In the meantime, the Raiders had Baltimore Ravens tackle Jared Gaither in camp on the first day free agents were allowed to visit and sign contracts. Gaither talked briefly with coach Hue Jackson and CEO Amy Trask before undergoing a physical.
As it turned out, the contract numbers for Asomugha -- five years, $25 million guaranteed for a total of $60 million -- weren't as stratospheric as expected.
Owner Al Davis suggested the day Jackson was hired that the Raiders' dilemma was whether to bring back Asomugha or use that money to sign other players.
Once the Raiders committed to guarantees of $22.5 million for Richard Seymour, $20 million for Stanford Routt and $11.3 million for franchise free agent Kamerion Wimbley, there wasn't even a whisper of a rumor they were seriously negotiating with Asomugha.
Jackson insisted he was holding out hope.
"I'm happy for him, but that's the decision he made and what he wanted to do," Jackson said. "We wish him well, but it's the next man up for us."
Seymour brushed aside a question about Asomugha's departure, saying, "I am concerned about the Raiders."
Routt was philosophical.
"For him it's a great move," Routt said. "It's sad to see him leave, but it's a business.
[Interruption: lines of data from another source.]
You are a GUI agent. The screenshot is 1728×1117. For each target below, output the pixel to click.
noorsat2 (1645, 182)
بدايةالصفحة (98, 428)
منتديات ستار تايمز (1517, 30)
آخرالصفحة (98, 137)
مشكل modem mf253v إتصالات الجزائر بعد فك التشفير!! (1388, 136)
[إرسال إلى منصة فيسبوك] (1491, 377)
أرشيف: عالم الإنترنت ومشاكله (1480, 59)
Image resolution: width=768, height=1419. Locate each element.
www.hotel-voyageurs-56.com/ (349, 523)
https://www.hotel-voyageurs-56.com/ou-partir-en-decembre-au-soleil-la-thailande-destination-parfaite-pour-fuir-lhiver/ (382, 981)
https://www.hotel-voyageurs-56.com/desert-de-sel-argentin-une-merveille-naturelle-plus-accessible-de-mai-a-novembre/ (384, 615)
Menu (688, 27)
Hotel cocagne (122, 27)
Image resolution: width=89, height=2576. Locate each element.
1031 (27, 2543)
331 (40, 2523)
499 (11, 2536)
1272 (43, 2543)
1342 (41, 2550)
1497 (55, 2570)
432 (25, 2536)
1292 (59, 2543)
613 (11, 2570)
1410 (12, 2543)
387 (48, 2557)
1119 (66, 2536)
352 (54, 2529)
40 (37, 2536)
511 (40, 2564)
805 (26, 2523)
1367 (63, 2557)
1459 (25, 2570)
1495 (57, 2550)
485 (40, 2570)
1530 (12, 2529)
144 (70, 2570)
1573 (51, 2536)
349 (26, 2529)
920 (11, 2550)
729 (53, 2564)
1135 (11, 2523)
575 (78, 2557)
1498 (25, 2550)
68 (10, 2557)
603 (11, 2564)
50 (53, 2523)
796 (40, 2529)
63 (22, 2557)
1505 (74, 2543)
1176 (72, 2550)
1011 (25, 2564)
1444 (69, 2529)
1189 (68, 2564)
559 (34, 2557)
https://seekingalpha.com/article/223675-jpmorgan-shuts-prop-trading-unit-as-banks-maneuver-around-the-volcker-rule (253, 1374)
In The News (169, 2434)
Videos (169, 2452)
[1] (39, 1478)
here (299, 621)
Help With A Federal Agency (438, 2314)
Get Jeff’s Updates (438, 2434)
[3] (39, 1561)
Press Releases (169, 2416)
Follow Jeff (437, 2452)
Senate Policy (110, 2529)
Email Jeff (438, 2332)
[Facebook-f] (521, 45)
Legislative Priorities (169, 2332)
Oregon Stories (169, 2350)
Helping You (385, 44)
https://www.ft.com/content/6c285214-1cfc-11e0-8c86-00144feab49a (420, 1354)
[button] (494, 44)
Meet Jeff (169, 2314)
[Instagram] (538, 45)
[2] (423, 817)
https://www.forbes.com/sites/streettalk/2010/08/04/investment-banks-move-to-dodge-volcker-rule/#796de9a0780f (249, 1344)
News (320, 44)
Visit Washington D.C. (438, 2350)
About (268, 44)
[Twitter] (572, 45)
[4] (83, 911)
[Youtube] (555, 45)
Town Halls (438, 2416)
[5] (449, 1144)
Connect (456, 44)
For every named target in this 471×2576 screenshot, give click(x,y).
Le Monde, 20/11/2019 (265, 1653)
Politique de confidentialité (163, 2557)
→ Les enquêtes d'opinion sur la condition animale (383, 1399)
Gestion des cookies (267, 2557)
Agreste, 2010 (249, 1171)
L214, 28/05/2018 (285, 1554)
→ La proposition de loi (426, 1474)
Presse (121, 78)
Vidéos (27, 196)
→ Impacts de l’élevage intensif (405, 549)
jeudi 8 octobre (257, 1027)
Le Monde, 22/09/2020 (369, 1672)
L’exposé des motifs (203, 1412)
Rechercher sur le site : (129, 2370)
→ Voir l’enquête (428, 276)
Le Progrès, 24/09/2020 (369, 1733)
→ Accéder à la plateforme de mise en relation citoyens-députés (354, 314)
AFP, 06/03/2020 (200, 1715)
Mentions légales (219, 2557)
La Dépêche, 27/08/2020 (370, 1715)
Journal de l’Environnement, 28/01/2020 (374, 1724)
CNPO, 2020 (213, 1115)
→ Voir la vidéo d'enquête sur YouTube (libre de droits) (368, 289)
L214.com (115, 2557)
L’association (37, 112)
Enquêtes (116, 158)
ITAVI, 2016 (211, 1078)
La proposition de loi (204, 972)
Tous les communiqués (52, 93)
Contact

You're not always going to stay teammates with everybody forever."
Asomugha, seldom challenged in the Raiders' predominantly man-to-man scheme, had just two interceptions over the past three seasons but had surrendered just one touchdown pass. Routt, by virtue of a 2010 season that earned him a three-year deal that could pay as much as $31.5 million, assumes Asomugha's role as the top cornerback.
"I don't really think about it like that," Routt said. "I know you all are going to go ahead and put a media target on my back, but it's football. You guard the guy that you're lined up against."
Gaither missed all of 2010 with a back injury and the final five games in 2009.
He sat on a bench near the practice field and talked on his cell phone until he was ushered into the field house with team trainer Rod Martin and later with team physician Warren King.
Jackson, who was quarterbacks coach in Baltimore in 2008-09, denied a report Gaither had agreed to terms. Gaither's agent, Drew Rosenhaus, said the same thing on his Twitter account.
"We want to see where he is, get with our doctors and see what he can do," Jackson said.